Codice della strada, nella bozza stop alla maggiorazione del 10% sulle multe

La notizia in sintesi
- Codice della strada: prevista l’abolizione del rincaro semestrale del 10% sulle multe insolute.
- La riforma manterrebbe sanzione ricalcolata e spese accessorie di recupero.
- Un avviso bonario diventerebbe obbligatorio prima della cartella esattoriale.
- La rateizzazione rientra tra le possibili novità ancora da definire.
Riassunto generato da Redazione AI AGENTICA di Datamoney.ch
Stop al rincaro sulle multe non pagate
Il nuovo Codice della strada potrebbe eliminare il rincaro semestrale del 10% applicato alle multe non pagate, secondo la bozza di riforma descritta nel testo. La misura riguarda gli automobilisti destinatari di contravvenzioni in Italia e interviene dopo il mancato pagamento entro 60 giorni dalla notifica. Attualmente l’importo viene ricalcolato e, nella successiva riscossione forzosa, può aumentare per effetto della maggiorazione automatica.

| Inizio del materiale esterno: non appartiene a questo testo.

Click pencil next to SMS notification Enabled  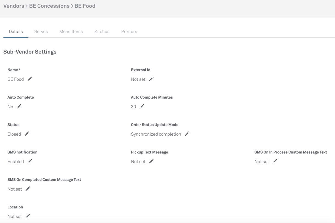point(30,161)
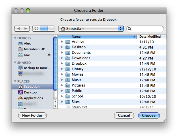The image size is (178, 138).
Task: Open the Sebastian path dropdown
Action: tap(91, 28)
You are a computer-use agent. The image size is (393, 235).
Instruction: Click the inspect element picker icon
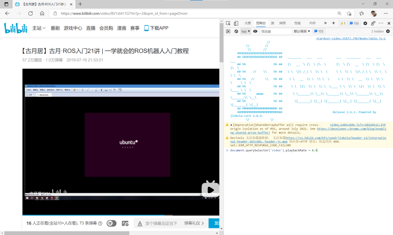[x=228, y=23]
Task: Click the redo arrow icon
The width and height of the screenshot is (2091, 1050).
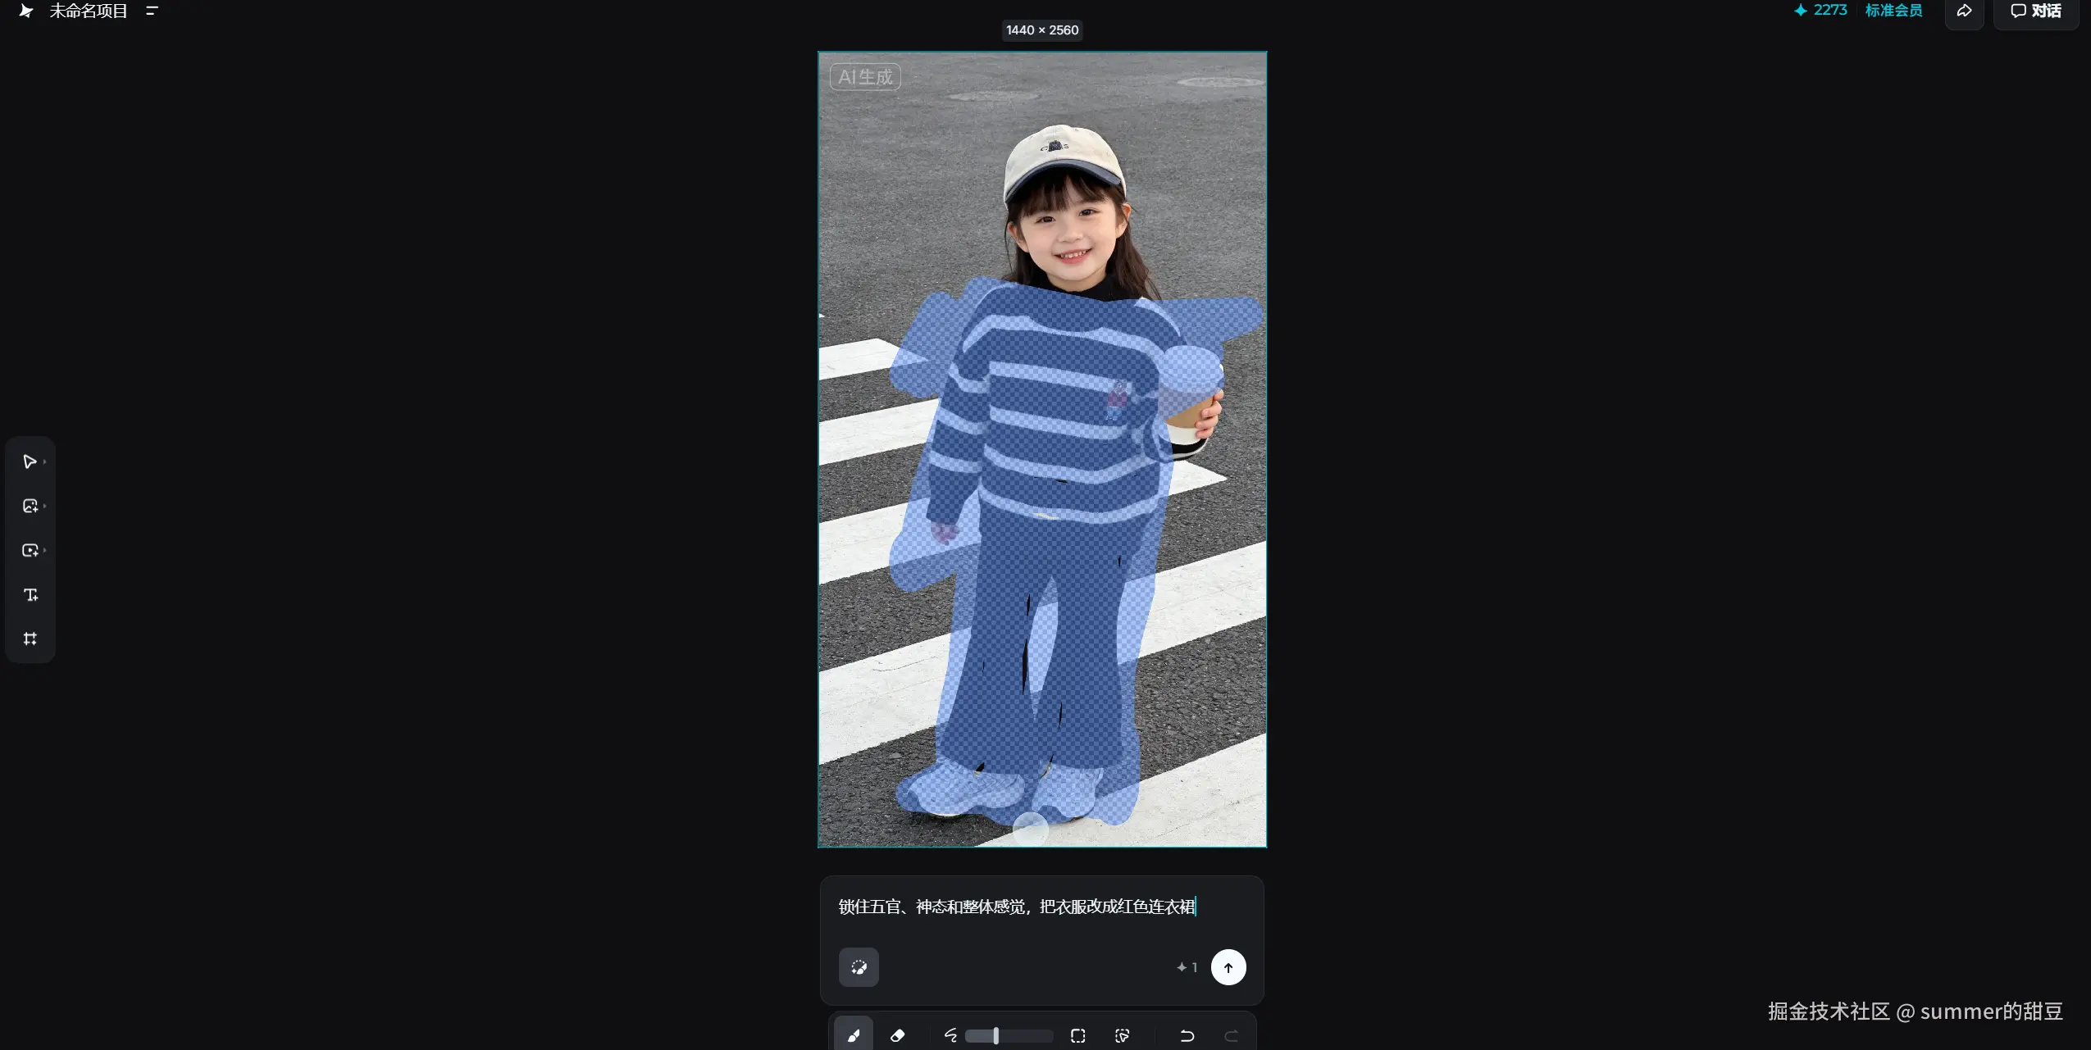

La riforma punta a evitare che il debito cresca nel tempo, mantenendo dovute la sanzione rideterminata e le spese accessorie. Se approvata senza modifiche, introdurrebbe inoltre un avviso bonario obbligatorio prima della cartella esattoriale e lascerebbe aperta l’ipotesi della rateizzazione.
Come funziona il sistema attuale
Nel sistema vigente, trascorsi i 60 giorni dalla notifica senza pagamento, la multa non resta invariata: l’importo viene ricalcolato sulla metà del limite massimo previsto per quella violazione, sottraendo le somme già versate. Se l’insolvenza prosegue, l’ente creditore può affidare il recupero a un’agenzia specializzata, avviando una fase che include spese di notifica e procedura. È in questo passaggio che opera il contestato incremento del 10% ogni sei mesi, oltre agli oneri connessi alla riscossione forzosa.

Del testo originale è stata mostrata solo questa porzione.